ARTICLE —
****

The Family Unfriendly Carnival that is Jordan Peele's Us

By Sarah Jasem

Us, directed by Jordan Peele, is set in a beach side, middle class, barbeque roasting, dad-joke toting, Santa Cruz holiday. One of the families on holiday consists of the matriarch Adelaide, played (and won) by Lupita Nyong’o, the lovable idiot father Gabe (Winston Duke) and their two gen z kids. Their family friends are Kitty Tyler (Elizabeth Moss), her husband and their children, who bring a low fat diet of free range country club and cultural appropriation to the seaside picnics.

Other than a normal middle-class family holiday, Alexa the AIhas been replaced by the more pretentious Ophelia, and red contortions with scissors creep out of the shadows and into the sun-kissed light to kill the families and guess what? They look just like them. Rather than a meet-cute parent trap type situation, this time, crawling out of the cracks of the darkness into the beach licked sunshine, they are the freakiest things I have ever seen in my life. They beg the question, ‘What if the enemy looked just like us?’

Except that curdling horror movie smile you catch yourself doing in the mirror out of sheer subversiveness to normality? Oh, that’s just their face! And don’t even get me started on what they sound like, especially Lupita as her doppelgänger Red. I’m still trying to forget.

If Jordan Peele’s ambition was to confuse, dazzle and obliterate my mind of any ego-soothing and compartmentalising intellectual rendering, then Jordan Peele succeeded. When it was time for the inevitable opinion match after the end, I ended up feeling terrified to even huckle down with my film studies student friends (the best opponents to beat in a pretentious opinion battle!) It ended quickly with‘ There’s no me and you, there’s us. We’re both right. I don’t want to die’.

I had a little tattered notebook which I quietly scribbled in when watching the film. The other hand was over my mouth the entire time to quell my audible gasping. Really, I needn’t have written anything but:

Conspiracy Theories for Later

I won’t talk about them here, you’ll find the internet is riddled with them. What I will say though, is that every time you thought the film was one thing, it defied you and became another, then another and another. It’s a horror movie set in a carnival. What did I expect? It is like being on a roller coaster ride with all of the aspects of a carnival meshed into it inappropriately. As you’re edging towards the steep tracks and you can see the robotic bend leading to the dreaded fall, Winston Duke’s dad character comes to dab at you on the precipice and offers you some candy. The laughter offered as candy relief became excessive to the point where some members of the audience politely declined and watched with dread. Some people didn’t mind and could not stop chuckling. There’s a reason Get Out (2017) was nominated in the comedy category for the academy awards last year, and the more frequent comedy this time feels like a subtle nod to the inappropriateness of its labelling then. But also, Peele is just funny.

Initially, going into this movie and coming out, there’s a feeling of what and where is the racial message? WHERE IS IT GODDAMMIT??

It’s going to be harder to find it than in Get Out. That’s the burden of representation that we put on successful creators to represent their minority group, isn’t it? But ‘tell me how you’re victimised thoughh! I’m listening!’ is in some ways, especially when palatable and understood by a mainstream privileged audience, almost another version of the victim minority story that we just love to see, the 21st century slave film‘s more woke sibling. Trying to pick needles of Moonlight (2016) references (the beach has an ocean?), watching TV (marginalisation of black people in the media from Get Out?), visual symbolism dealing with the civil rights movement and incarceration, out of the hay stack that is Us is difficult.

****

SUPPLIED ENTRIES —

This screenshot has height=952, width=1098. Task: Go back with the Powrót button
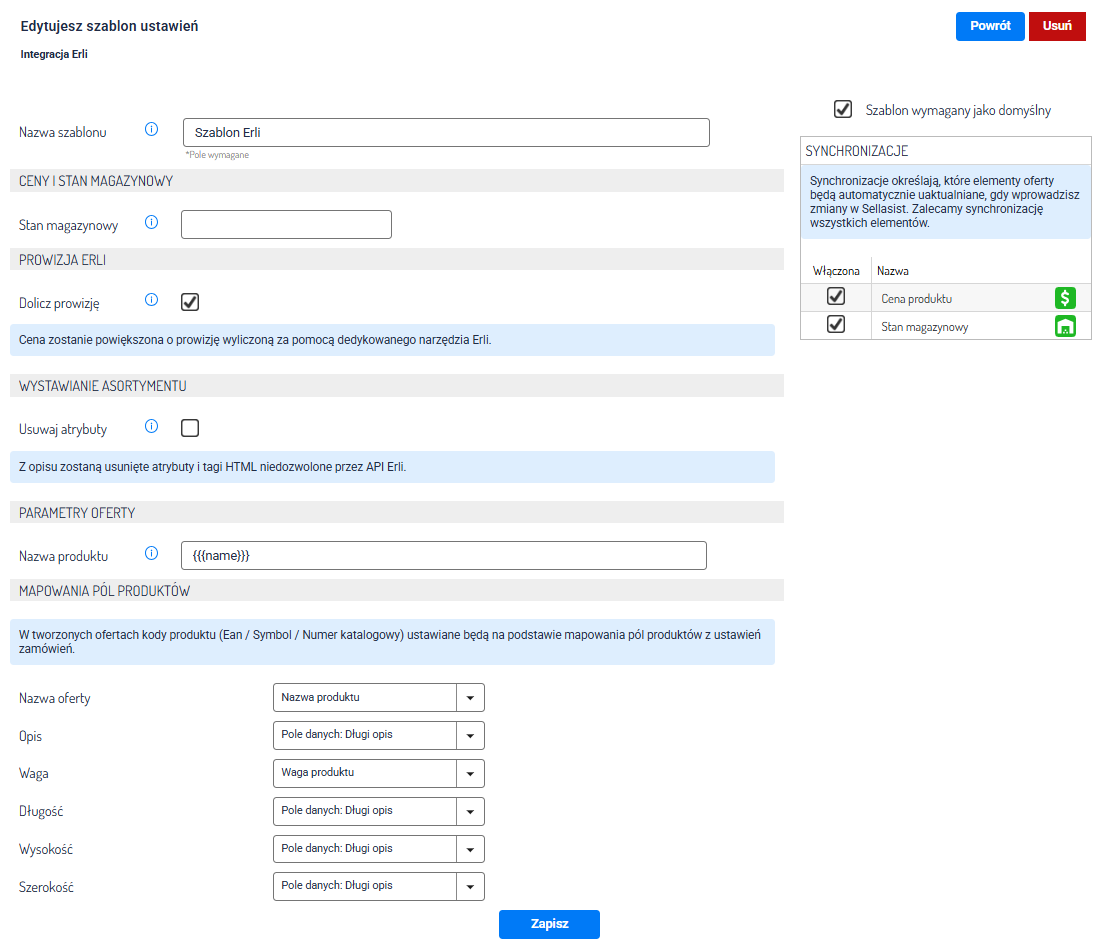pyautogui.click(x=990, y=26)
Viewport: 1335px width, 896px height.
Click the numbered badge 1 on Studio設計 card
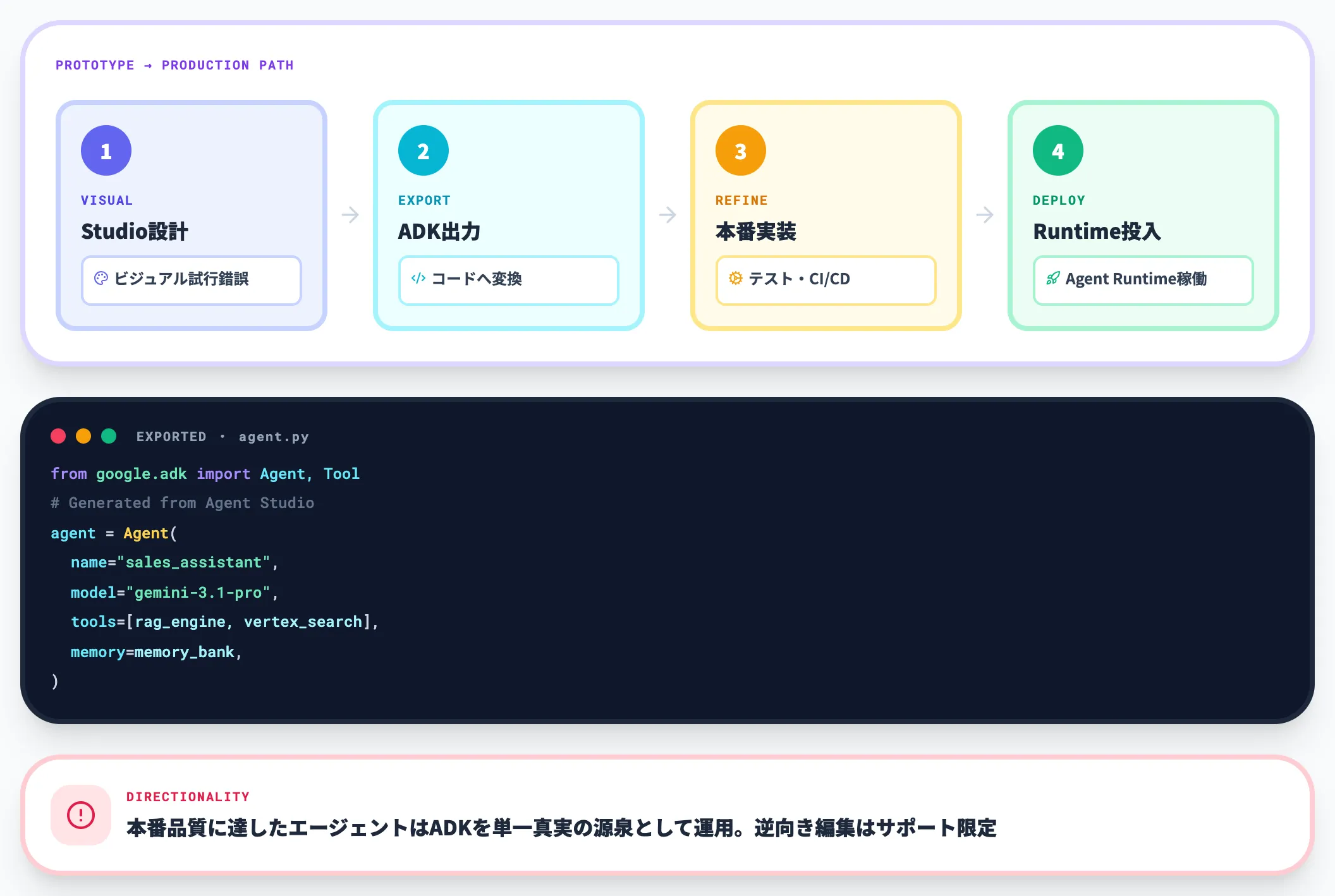click(106, 150)
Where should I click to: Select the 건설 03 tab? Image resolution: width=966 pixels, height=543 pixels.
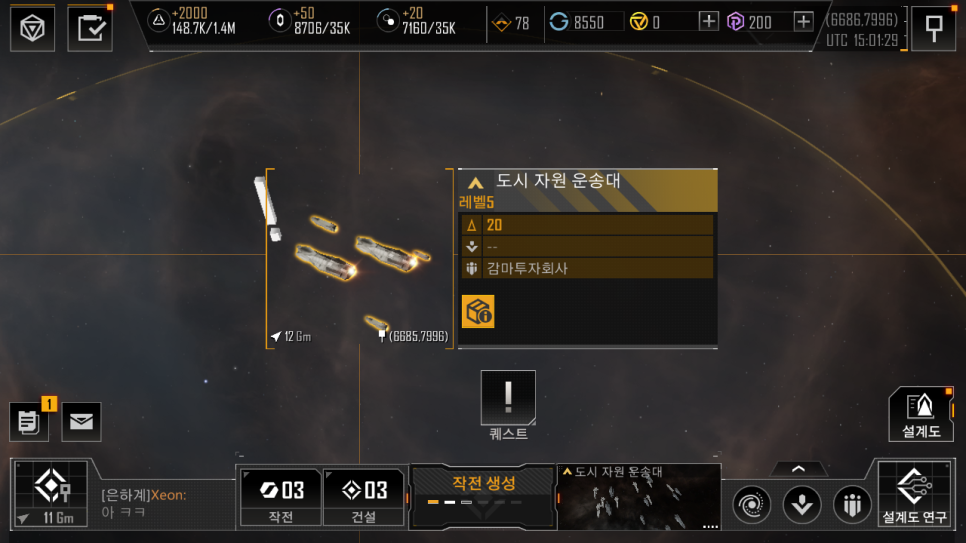(x=364, y=497)
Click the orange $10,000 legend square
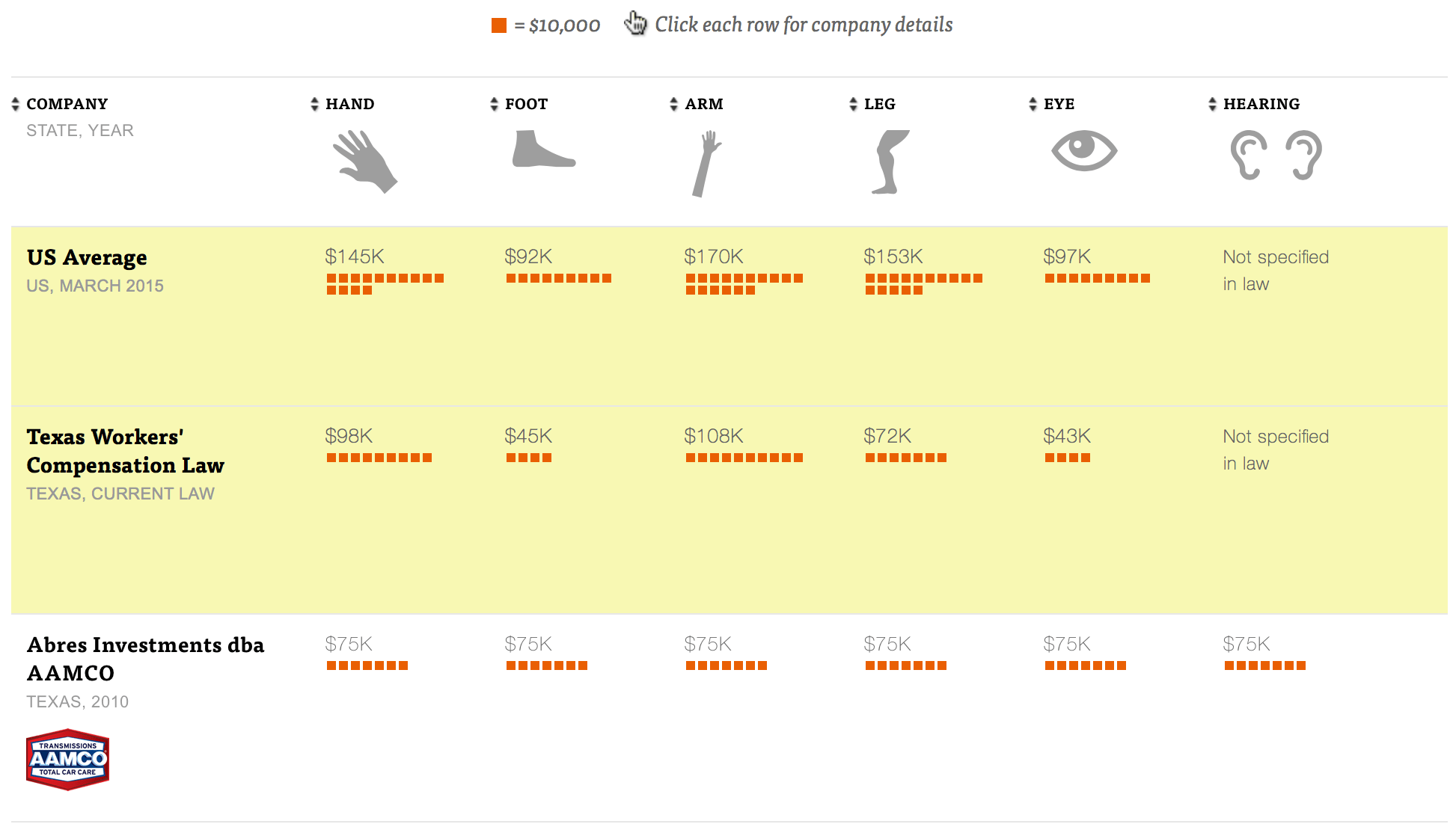Screen dimensions: 1456x833 pyautogui.click(x=499, y=25)
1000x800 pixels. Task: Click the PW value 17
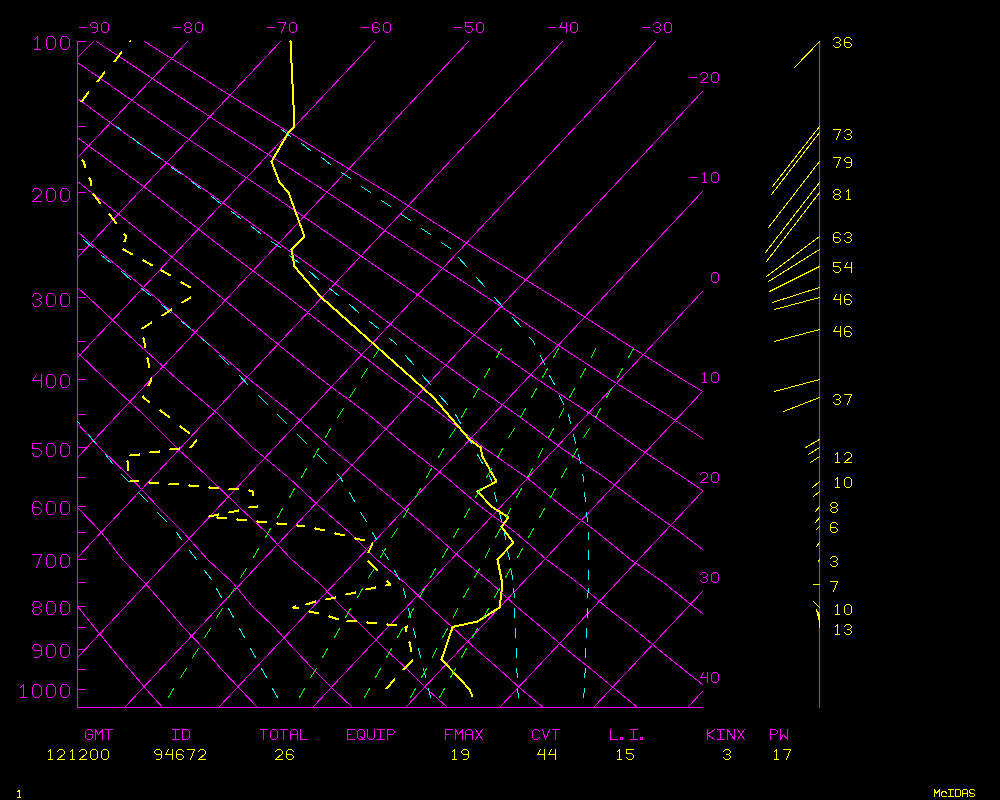pos(781,755)
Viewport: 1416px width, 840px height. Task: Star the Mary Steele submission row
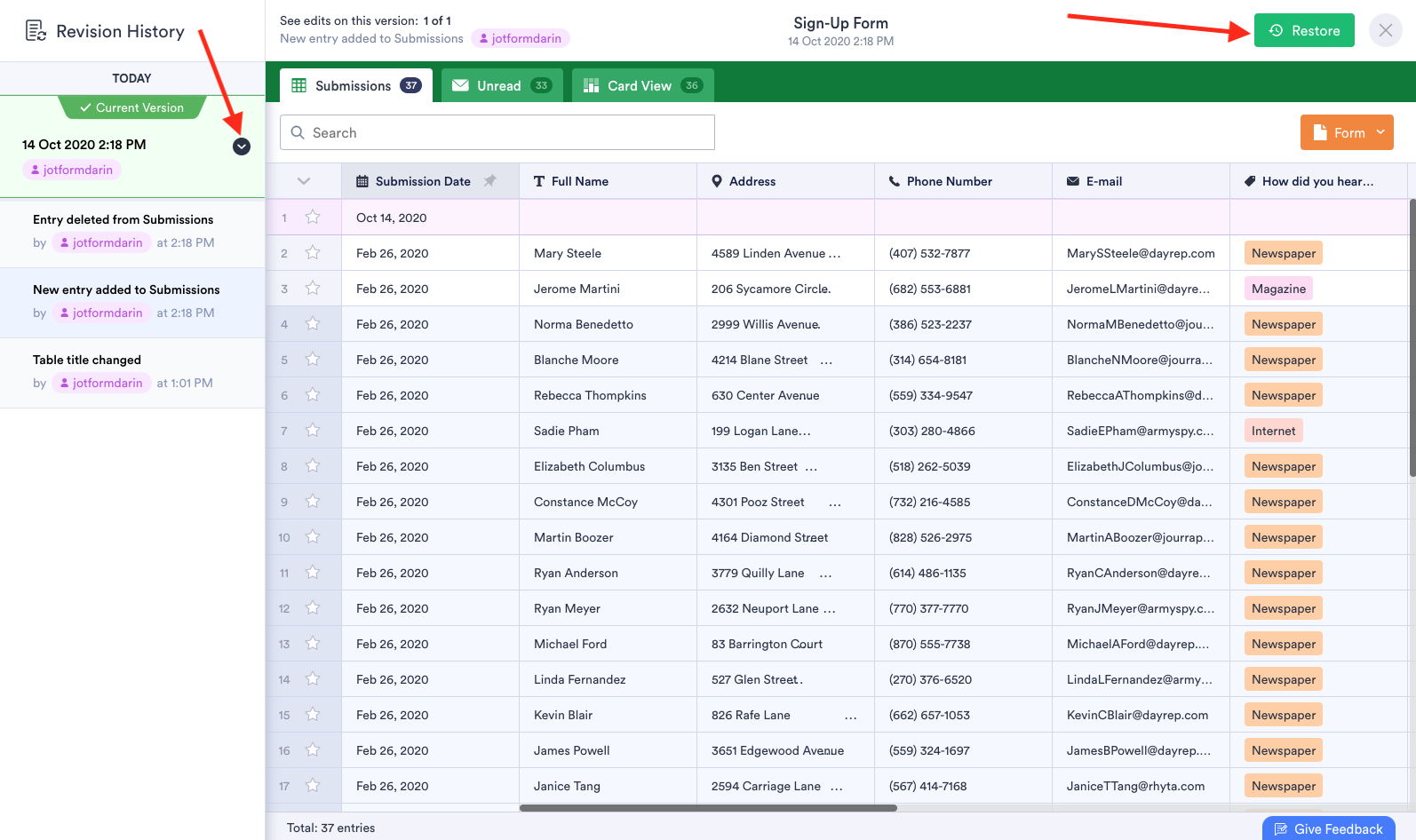pos(313,253)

****

WHAT IS BEING ASKED —
Reproduce word for word the passage of the review of Us that opens with the words containing "By Sarah Jasem" and closes with "the seaside picnics.". Rely only on the review of Us, not on the entries.

TASK RESPONSE —
By Sarah Jasem

Us, directed by Jordan Peele, is set in a beach side, middle class, barbeque roasting, dad-joke toting, Santa Cruz holiday. One of the families on holiday consists of the matriarch Adelaide, played (and won) by Lupita Nyong’o, the lovable idiot father Gabe (Winston Duke) and their two gen z kids. Their family friends are Kitty Tyler (Elizabeth Moss), her husband and their children, who bring a low fat diet of free range country club and cultural appropriation to the seaside picnics.